The hardware does seem to be sturdy enough. What was/is the problem... web server / db ?
| 3:20 pm on Apr 17, 2014 (gmt 0)|
The problem is too nebulous right now. Basically unauthorized bots impact my revenue in a very noticeable way. Banning them by IP address spikes my revenue in a very noticeable way. Therefore, there must be something fundamentally wrong with my setup. The bots weren't that aggressive.
| 3:23 pm on Apr 17, 2014 (gmt 0)|
My load balancer is a shared resource not under my control. That piece definitely needs more scrutiny. I probably need to move to my own on bare metal. I need to be able to log into it and watch traffic patterns.
| 3:35 pm on Apr 17, 2014 (gmt 0)|
In the past I had an issue where spike of traffic (e.g. > 5 requests/second) was causing IIS server to suddenly start returning many HTTP 500. Developers fixed it, it was something to do with thread management. Perhaps another angle to look at.
I was also recently involved in investigation of another issue, it was with load balancers who when the traffic spiked above whatever limit they had, started to return HTTP 502 rather than passing on requests to the application. Increasing the limit of concurrent requests that load balancer can handle solved it.
| 3:51 pm on Apr 17, 2014 (gmt 0)|
Whoah, Aaakk9999, that IIS issue you described hits very close to home. I am probably seeing a problem when I hit > 5 ASP.NET (4.5) requests per second. Do you have any other details? What IIS version? Was it patched by Microsoft or by the app developers?
You know, I've never looked at the response codes in my IIS logs. That's a most excellent idea. It did not occur to me that my requests might be failing.
I'm allocated 1,000 connections per second on my shared load balancer. It will cut-off connections past 1,000. My graphs (which are smoothed) don't ever go past 200 connections per second. I guess it could be a bug.
Does anyone know of a graphical tool that will let you analyze IIS logs and spot issues? I've written my own console parser, but sure would be nice to point a GUI at the log directories.
| 5:40 pm on Apr 17, 2014 (gmt 0)|
The server is IIS 8.5 running together with SQL Server 2012, .NET is 4.0.30319. I am not entirely sure what they did. But I had the similar problem on another website few years back, that one was running on IIS 6.
To test I used Screaming Frog Crawling Tool where you can adjust number of threads and number of requests per second. When I had it down to 1 thread, 2 requests/sec, no problems.
When I upped the threads to 5 and capped it at >5 requests/sec, I started to get HTTP 500 which would continue until the thread pool was restarted.
I will see if I can get more details from developers on what they have done.

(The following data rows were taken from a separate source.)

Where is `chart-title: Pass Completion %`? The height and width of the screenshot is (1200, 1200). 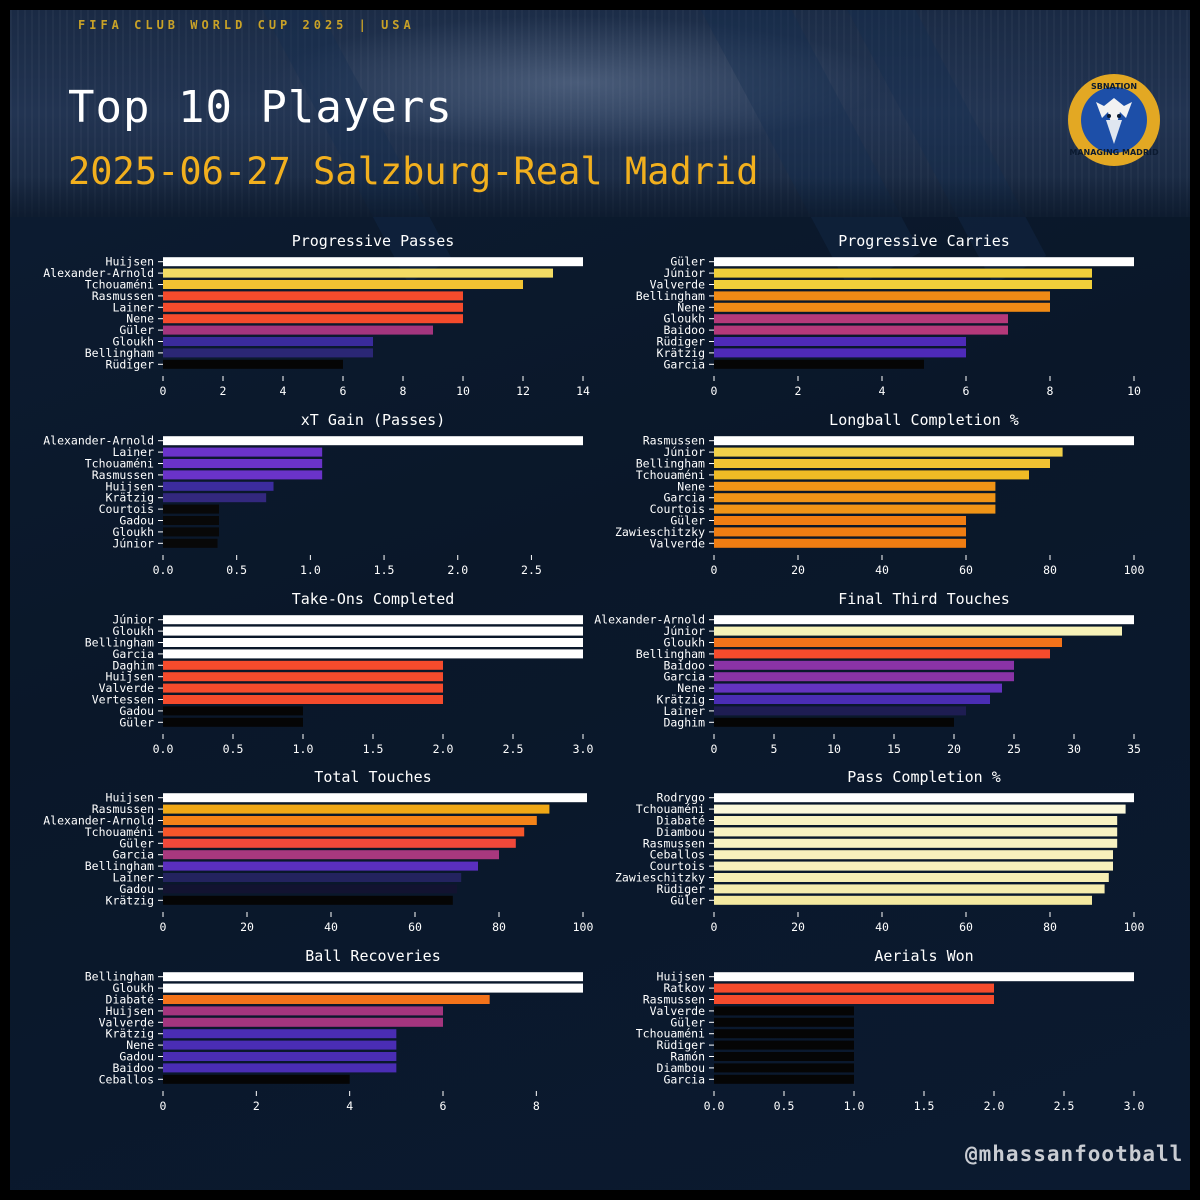 chart-title: Pass Completion % is located at coordinates (924, 777).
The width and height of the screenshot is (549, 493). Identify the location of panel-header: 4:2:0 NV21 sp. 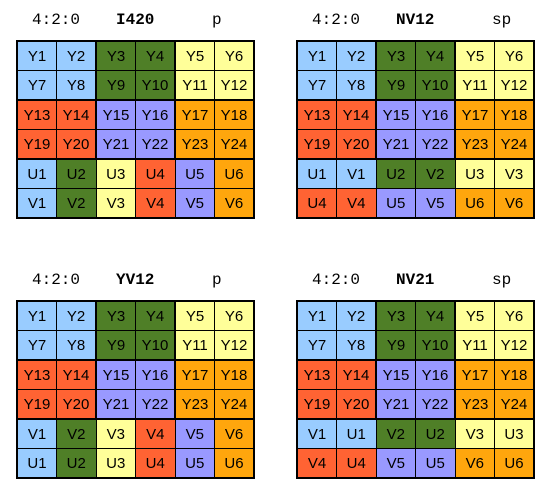
(417, 280).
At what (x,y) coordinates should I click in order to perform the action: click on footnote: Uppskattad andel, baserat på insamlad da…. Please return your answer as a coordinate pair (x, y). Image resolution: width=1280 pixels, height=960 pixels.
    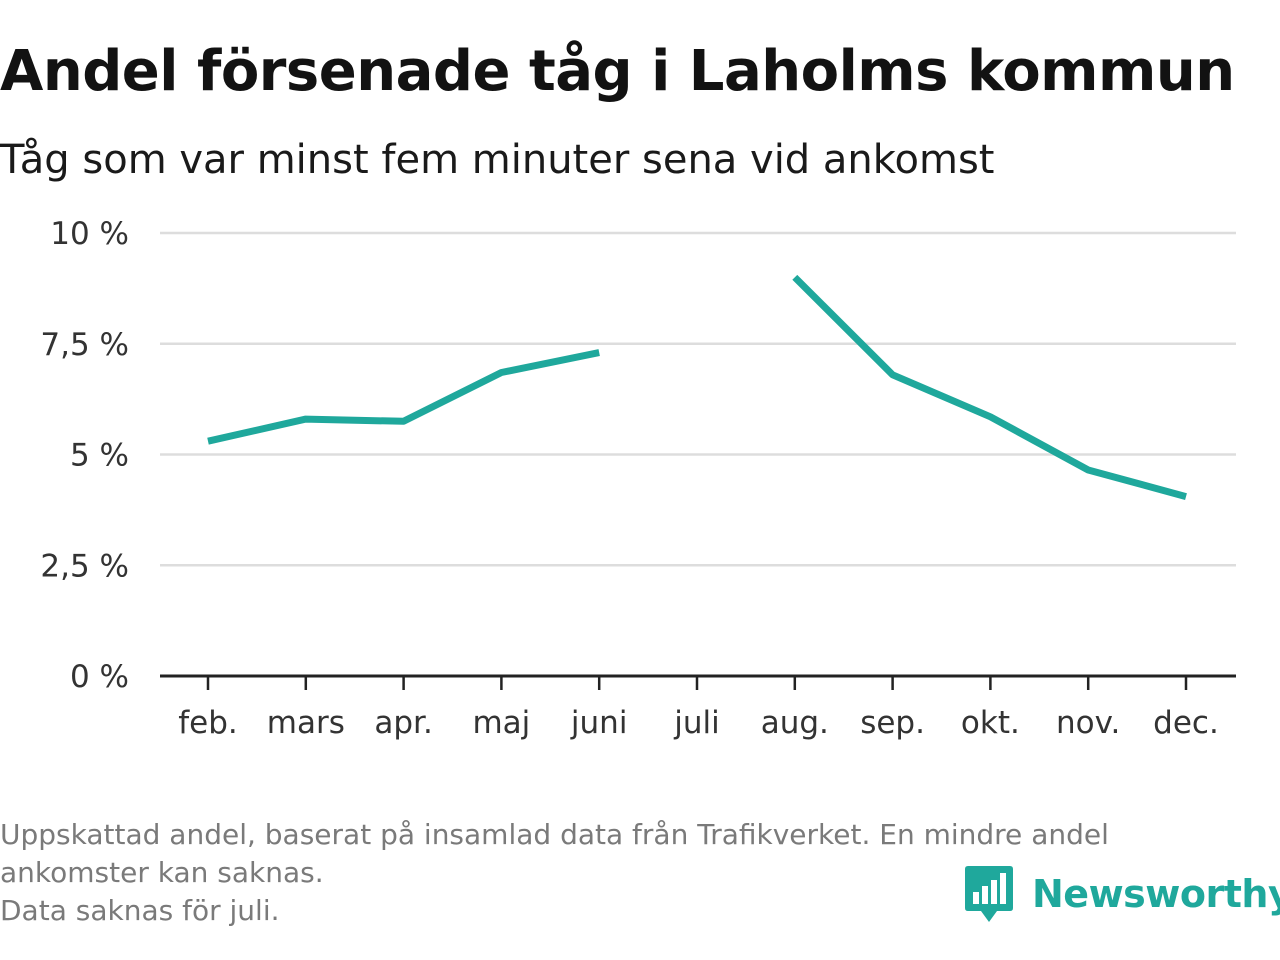
    Looking at the image, I should click on (554, 873).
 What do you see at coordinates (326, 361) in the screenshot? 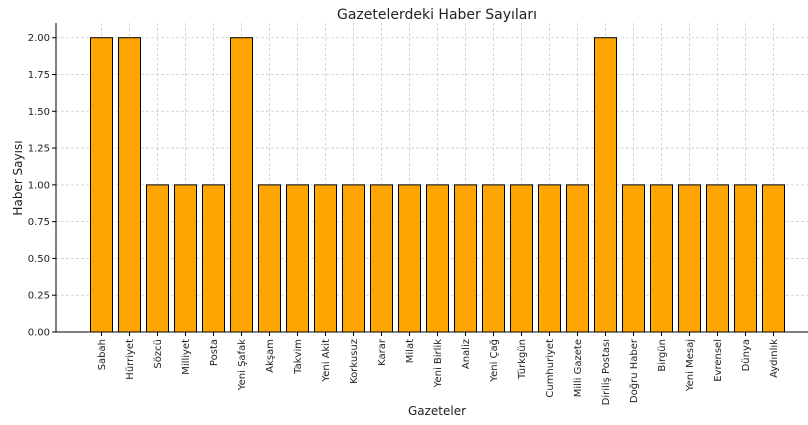
I see `x-tick-label: Yeni Akit` at bounding box center [326, 361].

|Banning them by IP address spikes my revenue in a very noticeable way. |
I find this interesting. I think when you ban IPs, this happens on the server, after the request has passed through Load Balancer. If so, these IPs would be filtered by server somehow (whatever method you use). This would more and more indicate to me that it is application/threading issue or perhaps IIS memory caching management issue.
| 12:49 pm on Apr 18, 2014 (gmt 0)|
I have heard from developers. The error that was causing HTTP 500 was "ExecuteReader requires an open and available Connection. The connection's current state is Connecting."
They said they use EntityFramework and that they changed DB Connection to be created at every DB call rather than having it static/global. Static/global connection caused HTTP 500 that would be seen only when there was bigger number of requests.
They pointed to this URL for some more info:
Perhaps you should use some kind of crawl tool, hammer the site for a short while and see what happens - what you get returned on requests (if anything) and try to debug it from there.